Time series forecasting is critical for decision-making across dynamic domains such as energy, finance, transportation, and cloud computing. However, real-world time series often exhibit non-stationarity, including temporal distribution shifts and spectral variability, which pose significant challenges for long-term time series forecasting. In this paper, we propose DTAF, a dual-branch framework that addresses non-stationarity in both the temporal and frequency domains. For the temporal domain, the Temporal Stabilizing Fusion (TFS) module employs a non-stationary mix of experts (MOE) filter to disentangle and suppress temporal non-stationary patterns while preserving long-term dependencies. For the frequency domain, the Frequency Wave Modeling (FWM) module applies frequency differencing to dynamically highlight components with significant spectral shifts. By fusing the complementary outputs of TFS and FWM, DTAF generates robust forecasts that adapt to both temporal and frequency domain non-stationarity. Extensive experiments on real-world benchmarks demonstrate that DTAF outperforms state-of-the-art baselines, yielding significant improvements in forecasting accuracy under non-stationary conditions. All codes are available at https://github.com/decisionintelligence/DTAF.

Paper Structure

This paper contains 29 sections, 11 equations, 6 figures, 7 tables.

Figures (6)

  • Figure 1: A non-stationary time series split into four patches (A, B, C, D), (b-e) shows the amplitude spectrum of the four patches, (f-i) shows diverse distributions in the temporal domain, and (j-m) shows diverse distributions in the frequency domain, reflecting non-stationarity across both domains.
  • Figure 2: The architecture of DTAF. The two main components of DTAF are TFS and FWM. They are used to aggregate the information in the temporal domain and model in the frequency domain with differencing.
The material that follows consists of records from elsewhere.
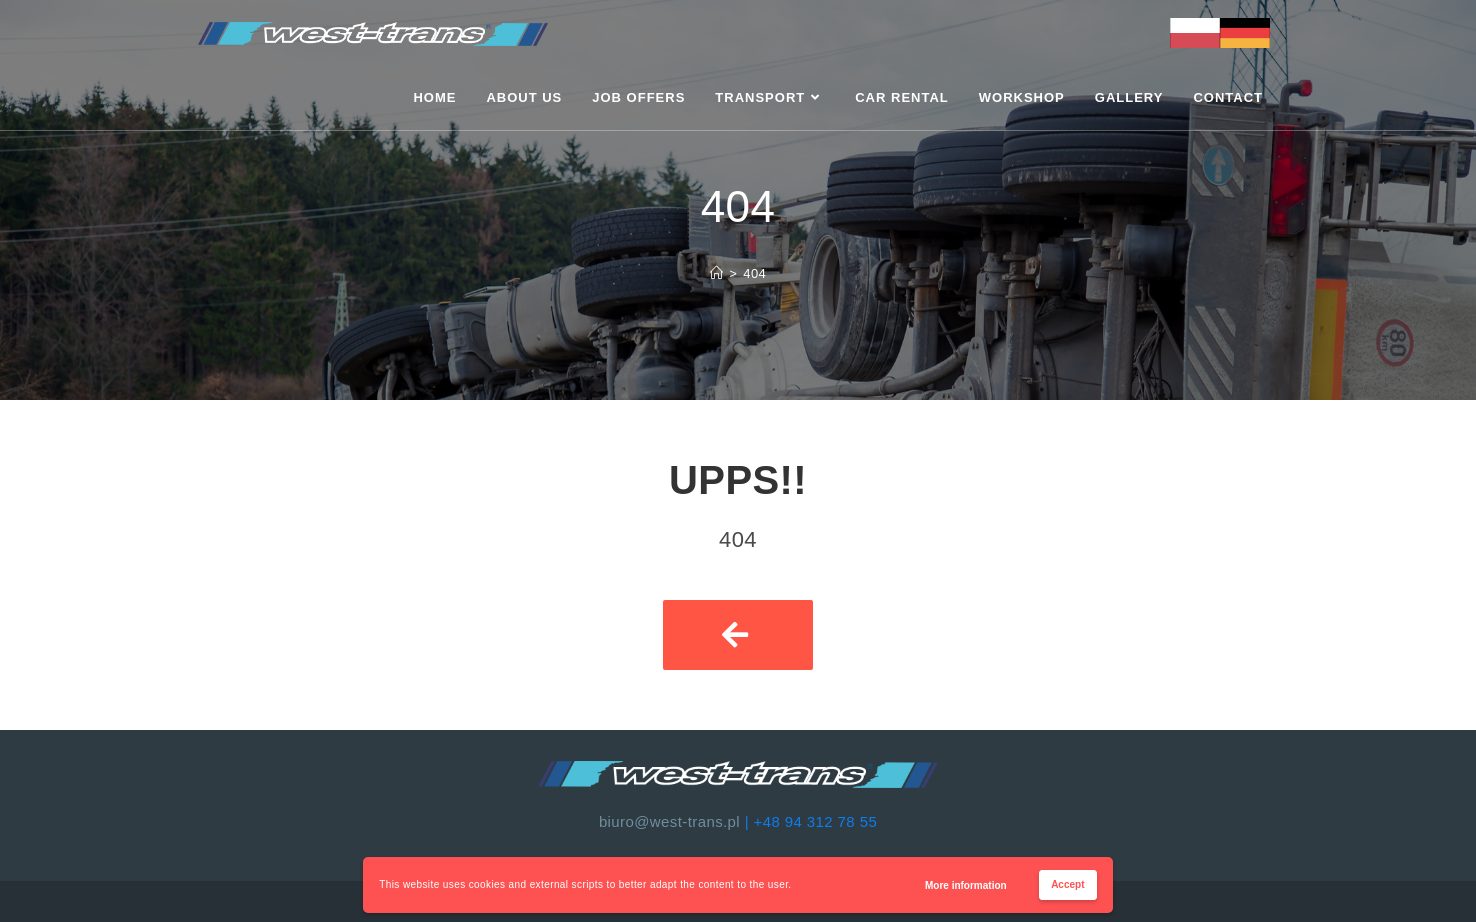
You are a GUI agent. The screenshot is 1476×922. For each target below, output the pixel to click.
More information (966, 885)
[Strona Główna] (716, 273)
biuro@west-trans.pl (669, 821)
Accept (1067, 884)
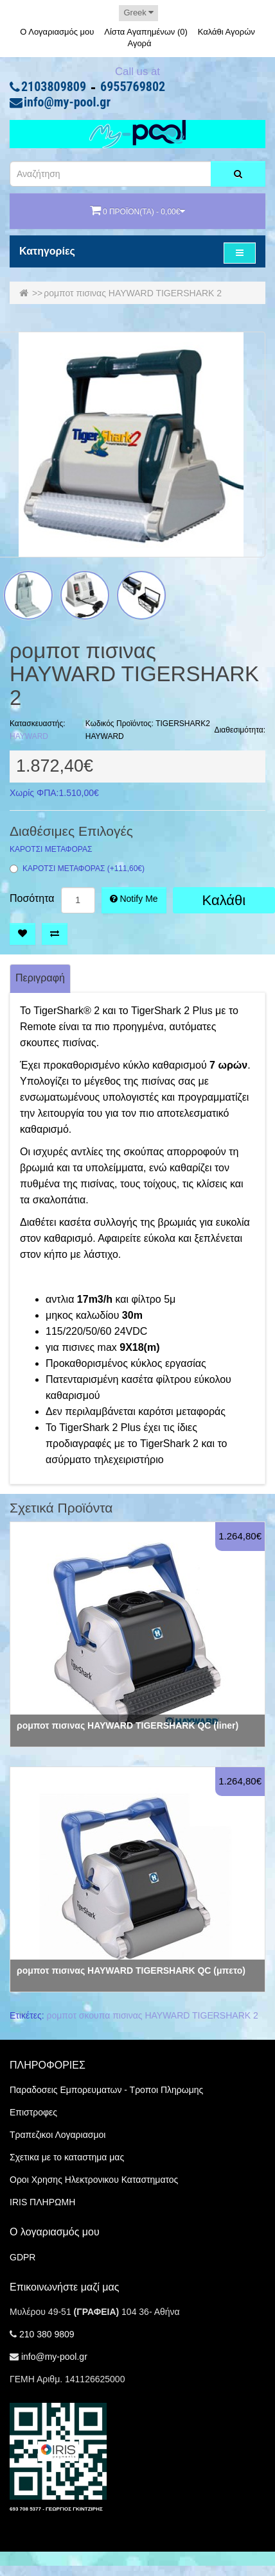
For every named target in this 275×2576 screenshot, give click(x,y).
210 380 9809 (47, 2334)
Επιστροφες (33, 2112)
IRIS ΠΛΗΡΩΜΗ (42, 2202)
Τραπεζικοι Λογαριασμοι (57, 2135)
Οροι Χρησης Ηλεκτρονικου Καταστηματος (94, 2179)
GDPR (22, 2257)
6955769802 (132, 87)
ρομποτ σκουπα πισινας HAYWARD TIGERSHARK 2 (152, 2015)
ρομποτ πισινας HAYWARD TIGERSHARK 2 (133, 293)
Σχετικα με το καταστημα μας (67, 2157)
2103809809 (53, 87)
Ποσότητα (32, 898)
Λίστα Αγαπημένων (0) (146, 32)
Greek (138, 12)
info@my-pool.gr (67, 102)
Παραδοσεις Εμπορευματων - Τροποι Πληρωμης (106, 2090)
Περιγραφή (40, 977)
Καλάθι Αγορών (226, 32)
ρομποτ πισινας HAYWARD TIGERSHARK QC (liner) (127, 1725)
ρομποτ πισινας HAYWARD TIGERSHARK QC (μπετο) (131, 1970)
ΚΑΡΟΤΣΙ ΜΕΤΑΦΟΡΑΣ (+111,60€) (77, 869)
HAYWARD (29, 736)
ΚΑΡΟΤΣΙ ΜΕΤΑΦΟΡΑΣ (51, 849)
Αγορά (139, 43)
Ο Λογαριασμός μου (57, 32)
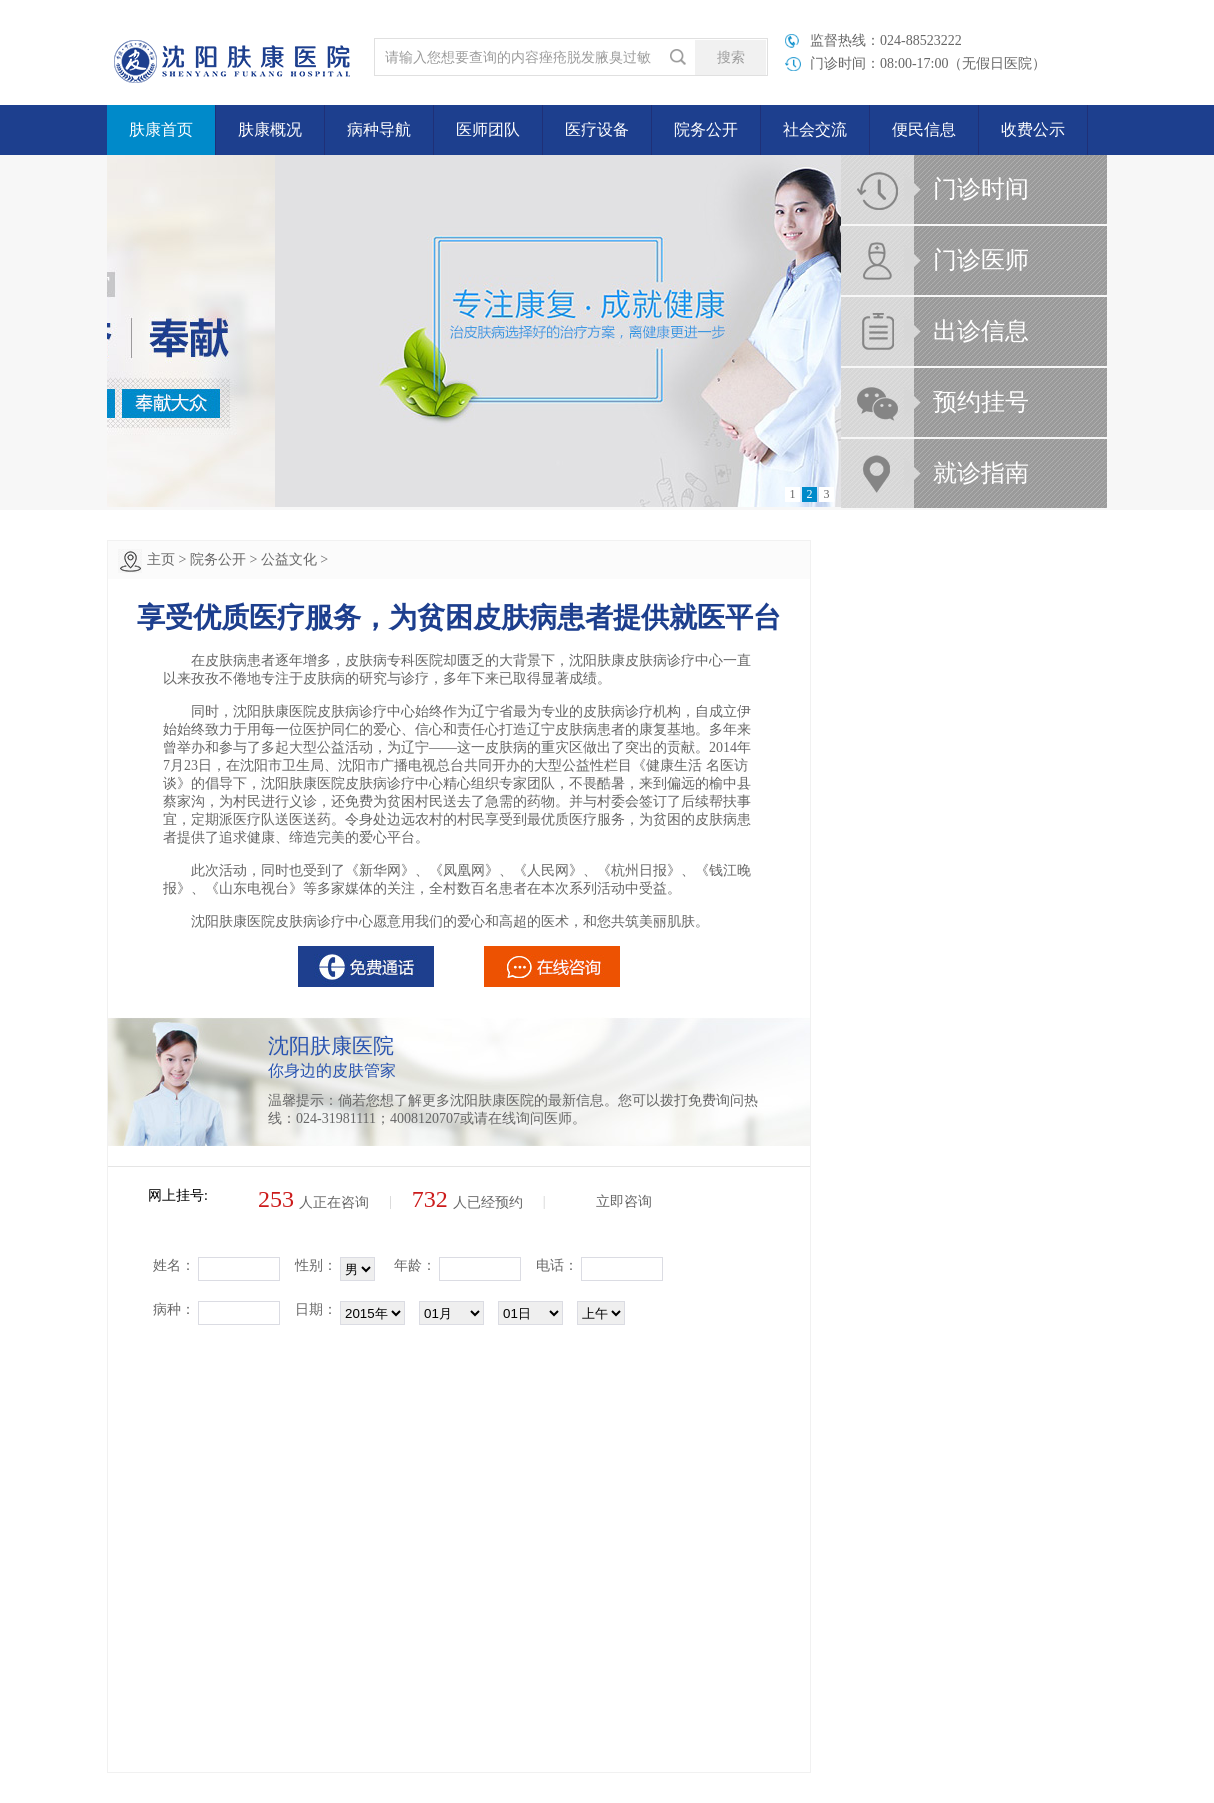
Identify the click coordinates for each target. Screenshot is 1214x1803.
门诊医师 (981, 260)
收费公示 (1033, 129)
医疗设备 (597, 129)
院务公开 (706, 129)
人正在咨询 (313, 1202)
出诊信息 (981, 331)
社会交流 (815, 129)
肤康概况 (270, 129)
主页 (161, 559)
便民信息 (924, 129)
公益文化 (289, 559)
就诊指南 (981, 473)
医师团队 (488, 129)
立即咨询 (624, 1201)
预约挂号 (981, 402)
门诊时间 (981, 189)
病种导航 (379, 129)
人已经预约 (467, 1202)
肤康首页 (161, 129)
Temporal aggregation captures long-term dependencies and local variations, while frequency differencing provides insights into the changing spectral components.
  • Figure 3: The weights of different experts for the ETTh1. P1, P2, P3, and P4 denote four patches from the sequence, while E1, E2, E3, and E4 represent four experts to extract non-stationary patterns.
  • Figure 4: Non-stationary MOE Filter Analysis.
  • Figure 5: TopK selection Analysis.